- _Selected extract_:
····················
Prayer Meeting 17/5/2022
Our Lack Of Sustaining A Prayer Life
Well, at the last prayer meeting we talked of the ‘Flesh’s Unwillingness To Desire Prayer’. Where we spoke about our procrastination and much from the heavenly doctor Richard Sibbes. Tonight I want talk about ‘Our Lack Of Sustaining A Prayer Life’. I know well all suffer from that, where we start well, we do our bit, especially when we are at a prayer meeting or just after one, but do we sustain it?
Tonight’s reading is from the ‘Piercing Heaven Puritan Prayers’, page 200. This prayer is entitled: ‘Help Me Cry, Lord’, by the 17th century puritan Richard Alleine. If I were to call it a name for myself, I would call it ‘I’m Not Broken Yet’:
I mourn Lord and I lament. I weep but it is because I cannot mourn or lament the way I should. If I could mourn as I ought, I would be comforted. If I could weep, I would rejoice. If I could sigh, I would sing and if I could lament, I would live, but I die. I die in my heart, and my heart dies within me because I cannot cry. I cry Lord but not for sin. I cry, I beg for tears for sin. I cry Lord, my calamities cry, my bones cry, my soul cries, my sin cries Lord for a broken heart. But look, I am not broken yet. The rocks tear apart, the earth quakes, the heaven drops, the clouds weep, the sun will blush, the moon be ashamed, the foundation of the earth will tremble at the presence of the Lord, but this heart neither breaks nor trembles. If only I have a broken heart. If I did, You would have Your way in my heart. What would be impossible if my heart was indeed tender? Work would be easy, pains would be a pleasure, my burdens would be light. Neither the commands nor the cross would be severe, nothing would be hard to accept. Sin, where are you? Fear, come and plough up this rock. Where are you love? Come and thaw this ice, come and warm this deep lump, come and enlarge this poverty stricken spirit. Then I will run in the way of Your commandments, I will accept all that is Yours but Your yoke and Your cross. I accept You Lord, Your love and whatever You will. Lord if you love, let me love You. I will seek until I can see; let me see until I can love. What do I have here Lord? My all is with You, my help, my hope, my treasure. My life is hidden with Christ in god. Yet this is all nothing to me while my heart is not with you. Take it Lord, take it up where my treasure is, there let my heart be also.
Amen
Turn with me now to Job 27:8-10, in fact I’m going to read from verse 2 to give a tiny bit of context.
Job 27:2-7
2 “As God lives, who has taken away my justice, And the Almighty, who has made my soul bitter, 3 As long as my breath is in me, And the breath of God in my nostrils, 4 My lips will not speak wickedness, Nor my tongue utter deceit. 5 Far be it from me That I should say you are right; Till I die I will not put away my integrity from me. 6 My righteousness I hold fast, and will not let it go; My heart shall not reproach me as long as I live. 7 “May my enemy be like the wicked, And he who rises up against me like the unrighteous.
Job is in the most tough of persecution, satanic attacks, the man has lost almost everything, yet he is holding fast to prayer and worship, and trust. Not just in good times but in all seasons. In verse 8-10 job then challenges his so called friends, and in turn all of us, in our seeking and continued devotion.
····················
- _Written task_: In the prayer meeting notes, the sentence beginning "The rocks tear apart" names several parts of creation. List each one with what it is said to do. Rely only on the prayer meeting notes for what comes next.

- _Dataset extract_:
····················
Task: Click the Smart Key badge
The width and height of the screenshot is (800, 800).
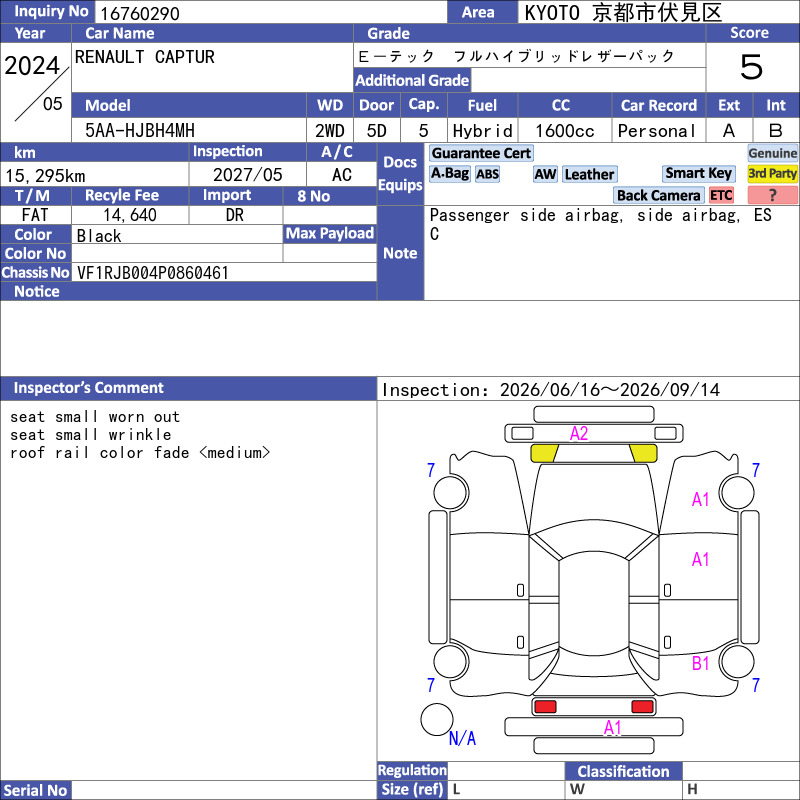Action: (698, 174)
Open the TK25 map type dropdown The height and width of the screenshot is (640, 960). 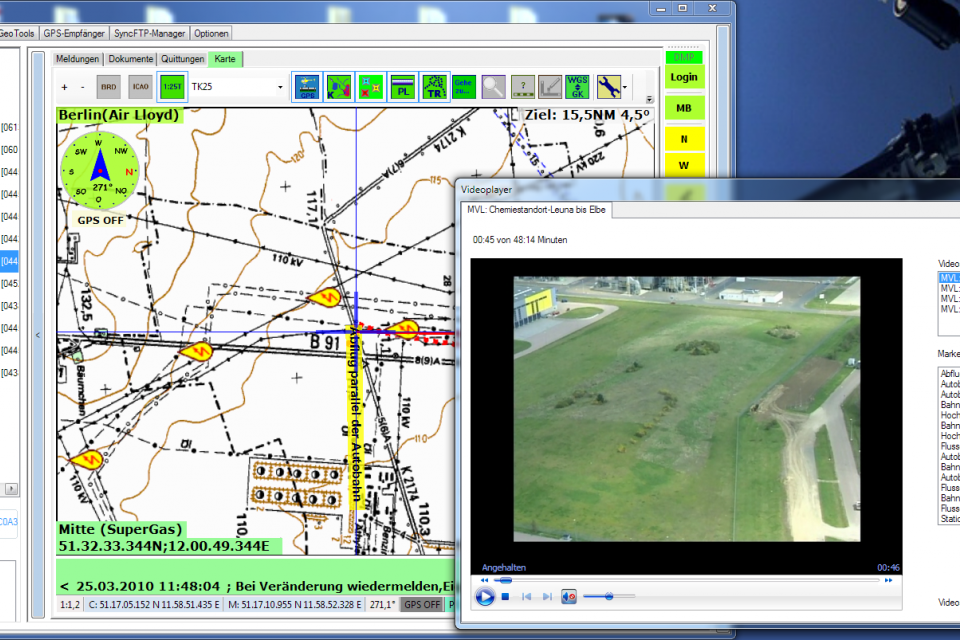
····················
- _Result for this task_:
- The rocks: tear apart
- The earth: quakes
- The heaven: drops
- The clouds: weep
- The sun: will blush
- The moon: will be ashamed
- The foundation of the earth: will tremble